▸ Task input:
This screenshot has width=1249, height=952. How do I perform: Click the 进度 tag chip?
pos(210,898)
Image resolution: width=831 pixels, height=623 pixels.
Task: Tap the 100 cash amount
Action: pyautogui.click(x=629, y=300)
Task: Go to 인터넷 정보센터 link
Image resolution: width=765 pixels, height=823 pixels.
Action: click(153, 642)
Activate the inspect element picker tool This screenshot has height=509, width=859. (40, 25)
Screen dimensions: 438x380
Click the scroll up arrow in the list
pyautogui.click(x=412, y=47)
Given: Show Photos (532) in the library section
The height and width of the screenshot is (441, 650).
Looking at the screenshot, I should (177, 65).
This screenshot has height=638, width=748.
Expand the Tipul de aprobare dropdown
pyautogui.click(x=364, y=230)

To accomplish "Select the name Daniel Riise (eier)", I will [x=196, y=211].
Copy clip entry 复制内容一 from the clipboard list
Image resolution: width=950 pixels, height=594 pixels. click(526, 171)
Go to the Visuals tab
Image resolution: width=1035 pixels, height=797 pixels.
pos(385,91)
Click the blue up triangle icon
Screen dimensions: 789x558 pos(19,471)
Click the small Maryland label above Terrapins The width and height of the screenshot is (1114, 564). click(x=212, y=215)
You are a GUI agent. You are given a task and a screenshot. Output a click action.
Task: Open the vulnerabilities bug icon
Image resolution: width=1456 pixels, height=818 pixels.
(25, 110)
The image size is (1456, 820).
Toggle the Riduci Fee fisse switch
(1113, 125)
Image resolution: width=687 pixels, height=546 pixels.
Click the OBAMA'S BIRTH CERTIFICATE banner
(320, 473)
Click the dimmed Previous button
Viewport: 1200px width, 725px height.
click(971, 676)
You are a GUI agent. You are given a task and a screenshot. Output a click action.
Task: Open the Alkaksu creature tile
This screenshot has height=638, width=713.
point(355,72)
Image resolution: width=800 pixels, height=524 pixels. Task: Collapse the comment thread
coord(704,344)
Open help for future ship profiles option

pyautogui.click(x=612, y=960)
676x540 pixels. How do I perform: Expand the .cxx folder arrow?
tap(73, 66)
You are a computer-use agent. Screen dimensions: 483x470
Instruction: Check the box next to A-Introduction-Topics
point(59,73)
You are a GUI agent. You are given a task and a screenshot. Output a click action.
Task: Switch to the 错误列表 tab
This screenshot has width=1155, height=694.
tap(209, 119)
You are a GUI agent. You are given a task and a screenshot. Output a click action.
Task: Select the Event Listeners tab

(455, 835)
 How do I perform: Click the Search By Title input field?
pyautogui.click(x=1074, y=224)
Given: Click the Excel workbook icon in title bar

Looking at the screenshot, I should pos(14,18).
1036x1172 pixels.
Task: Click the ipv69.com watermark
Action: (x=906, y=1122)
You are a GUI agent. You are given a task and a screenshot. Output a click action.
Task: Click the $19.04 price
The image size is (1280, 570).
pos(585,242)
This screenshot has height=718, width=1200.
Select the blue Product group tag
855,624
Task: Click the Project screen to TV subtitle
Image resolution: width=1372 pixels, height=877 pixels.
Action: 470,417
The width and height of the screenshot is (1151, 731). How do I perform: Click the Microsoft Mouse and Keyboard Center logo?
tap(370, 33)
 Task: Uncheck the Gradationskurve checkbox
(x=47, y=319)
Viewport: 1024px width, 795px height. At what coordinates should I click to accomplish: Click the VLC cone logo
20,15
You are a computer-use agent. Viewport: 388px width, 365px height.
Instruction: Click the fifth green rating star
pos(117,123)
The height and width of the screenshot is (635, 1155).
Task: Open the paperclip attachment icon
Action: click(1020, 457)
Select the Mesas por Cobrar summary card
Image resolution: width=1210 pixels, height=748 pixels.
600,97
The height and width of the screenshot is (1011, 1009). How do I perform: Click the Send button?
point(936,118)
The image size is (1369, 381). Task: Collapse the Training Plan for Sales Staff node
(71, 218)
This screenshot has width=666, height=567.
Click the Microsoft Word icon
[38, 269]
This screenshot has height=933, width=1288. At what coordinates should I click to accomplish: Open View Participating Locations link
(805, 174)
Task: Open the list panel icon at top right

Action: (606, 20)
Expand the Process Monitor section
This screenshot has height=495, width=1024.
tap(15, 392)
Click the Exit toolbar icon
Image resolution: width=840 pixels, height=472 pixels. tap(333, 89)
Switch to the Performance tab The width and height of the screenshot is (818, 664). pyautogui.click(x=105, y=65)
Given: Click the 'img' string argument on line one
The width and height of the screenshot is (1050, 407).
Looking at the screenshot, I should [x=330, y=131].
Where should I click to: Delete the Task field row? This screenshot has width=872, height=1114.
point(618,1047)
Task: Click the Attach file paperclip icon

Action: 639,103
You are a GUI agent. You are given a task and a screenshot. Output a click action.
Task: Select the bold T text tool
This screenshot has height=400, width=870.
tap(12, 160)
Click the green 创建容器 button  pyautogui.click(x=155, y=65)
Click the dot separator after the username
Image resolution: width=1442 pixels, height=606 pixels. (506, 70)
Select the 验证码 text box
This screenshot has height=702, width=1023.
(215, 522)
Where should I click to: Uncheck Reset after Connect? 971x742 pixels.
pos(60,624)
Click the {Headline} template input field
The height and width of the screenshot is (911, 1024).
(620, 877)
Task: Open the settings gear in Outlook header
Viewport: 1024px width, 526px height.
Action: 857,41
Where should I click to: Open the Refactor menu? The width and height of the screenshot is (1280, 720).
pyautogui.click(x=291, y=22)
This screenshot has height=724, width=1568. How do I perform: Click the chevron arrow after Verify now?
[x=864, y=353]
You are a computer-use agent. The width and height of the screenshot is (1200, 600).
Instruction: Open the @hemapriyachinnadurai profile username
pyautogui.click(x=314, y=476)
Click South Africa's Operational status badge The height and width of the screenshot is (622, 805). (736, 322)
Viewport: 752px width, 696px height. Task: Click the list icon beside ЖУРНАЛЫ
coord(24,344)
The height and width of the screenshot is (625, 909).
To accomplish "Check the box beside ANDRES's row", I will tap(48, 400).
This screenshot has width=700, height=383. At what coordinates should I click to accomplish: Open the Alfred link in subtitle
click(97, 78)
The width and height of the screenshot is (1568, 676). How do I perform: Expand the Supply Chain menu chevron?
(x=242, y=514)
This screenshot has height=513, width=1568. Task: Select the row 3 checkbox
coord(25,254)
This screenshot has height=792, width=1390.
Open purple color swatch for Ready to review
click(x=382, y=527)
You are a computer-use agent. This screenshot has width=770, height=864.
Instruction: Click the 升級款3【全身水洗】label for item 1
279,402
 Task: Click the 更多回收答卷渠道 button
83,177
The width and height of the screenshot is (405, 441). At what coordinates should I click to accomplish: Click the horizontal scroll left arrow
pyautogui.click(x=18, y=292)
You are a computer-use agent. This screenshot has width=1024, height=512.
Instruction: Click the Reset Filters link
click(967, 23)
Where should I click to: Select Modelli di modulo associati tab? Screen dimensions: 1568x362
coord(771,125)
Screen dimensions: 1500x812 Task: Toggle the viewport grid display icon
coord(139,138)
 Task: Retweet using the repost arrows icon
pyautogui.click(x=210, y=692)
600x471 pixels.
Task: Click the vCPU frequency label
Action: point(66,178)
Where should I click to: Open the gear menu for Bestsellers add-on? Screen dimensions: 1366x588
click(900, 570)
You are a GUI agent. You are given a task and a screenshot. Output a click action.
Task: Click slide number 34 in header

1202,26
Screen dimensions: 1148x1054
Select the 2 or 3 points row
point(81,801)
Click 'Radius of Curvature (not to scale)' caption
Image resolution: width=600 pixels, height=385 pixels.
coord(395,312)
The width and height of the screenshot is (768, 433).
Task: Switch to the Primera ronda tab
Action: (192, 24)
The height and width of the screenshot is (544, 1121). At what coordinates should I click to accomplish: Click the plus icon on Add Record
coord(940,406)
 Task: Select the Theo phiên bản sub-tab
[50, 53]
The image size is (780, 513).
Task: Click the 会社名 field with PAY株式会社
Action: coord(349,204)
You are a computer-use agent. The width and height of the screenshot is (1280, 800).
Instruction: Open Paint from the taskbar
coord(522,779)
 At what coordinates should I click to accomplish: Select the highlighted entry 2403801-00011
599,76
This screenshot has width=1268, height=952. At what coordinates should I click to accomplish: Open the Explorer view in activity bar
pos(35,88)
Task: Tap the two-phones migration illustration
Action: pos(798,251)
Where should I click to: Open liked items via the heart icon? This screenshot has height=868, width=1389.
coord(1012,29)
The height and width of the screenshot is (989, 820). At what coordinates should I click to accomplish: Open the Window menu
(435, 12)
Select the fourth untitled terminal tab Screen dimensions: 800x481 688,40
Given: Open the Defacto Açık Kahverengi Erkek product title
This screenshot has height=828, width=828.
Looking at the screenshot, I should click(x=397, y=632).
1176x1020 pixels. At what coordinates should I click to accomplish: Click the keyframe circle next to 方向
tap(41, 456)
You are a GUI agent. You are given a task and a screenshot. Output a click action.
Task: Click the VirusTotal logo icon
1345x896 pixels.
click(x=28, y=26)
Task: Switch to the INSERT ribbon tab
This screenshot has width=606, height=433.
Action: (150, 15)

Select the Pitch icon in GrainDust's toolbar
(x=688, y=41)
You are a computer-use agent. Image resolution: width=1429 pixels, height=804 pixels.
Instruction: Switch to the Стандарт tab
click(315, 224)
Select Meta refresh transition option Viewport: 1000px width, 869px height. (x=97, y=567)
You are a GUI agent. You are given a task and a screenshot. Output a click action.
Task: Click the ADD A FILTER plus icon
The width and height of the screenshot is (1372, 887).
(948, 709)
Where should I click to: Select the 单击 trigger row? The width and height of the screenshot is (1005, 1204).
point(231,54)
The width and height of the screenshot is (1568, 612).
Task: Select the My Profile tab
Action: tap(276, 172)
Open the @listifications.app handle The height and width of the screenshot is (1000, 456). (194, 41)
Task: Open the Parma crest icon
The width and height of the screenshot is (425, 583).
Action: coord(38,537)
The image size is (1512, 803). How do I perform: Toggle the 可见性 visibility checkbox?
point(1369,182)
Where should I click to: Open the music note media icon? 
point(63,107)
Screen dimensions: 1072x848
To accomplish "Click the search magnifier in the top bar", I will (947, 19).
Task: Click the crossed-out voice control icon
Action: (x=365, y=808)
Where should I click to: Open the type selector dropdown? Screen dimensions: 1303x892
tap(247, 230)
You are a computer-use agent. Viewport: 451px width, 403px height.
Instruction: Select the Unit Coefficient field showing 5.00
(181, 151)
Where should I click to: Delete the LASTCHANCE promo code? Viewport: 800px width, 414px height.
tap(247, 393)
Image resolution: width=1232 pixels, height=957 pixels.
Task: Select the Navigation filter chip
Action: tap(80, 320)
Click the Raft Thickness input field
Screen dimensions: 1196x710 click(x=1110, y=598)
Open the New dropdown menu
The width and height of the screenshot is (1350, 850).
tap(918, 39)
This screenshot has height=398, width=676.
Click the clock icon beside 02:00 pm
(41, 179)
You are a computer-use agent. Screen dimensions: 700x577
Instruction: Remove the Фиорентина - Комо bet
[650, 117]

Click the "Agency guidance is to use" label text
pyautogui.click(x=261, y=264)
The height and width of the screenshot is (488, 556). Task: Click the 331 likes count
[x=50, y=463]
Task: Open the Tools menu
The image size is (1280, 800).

▸ What the task requires: Exactly the lines from the one containing "The height and width of the screenshot is (488, 556)." to the final line of the entries must be restated, and no others.

▸ Result below:
The height and width of the screenshot is (488, 556). Task: Click the 331 likes count
[x=50, y=463]
Task: Open the Tools menu
The image size is (1280, 800).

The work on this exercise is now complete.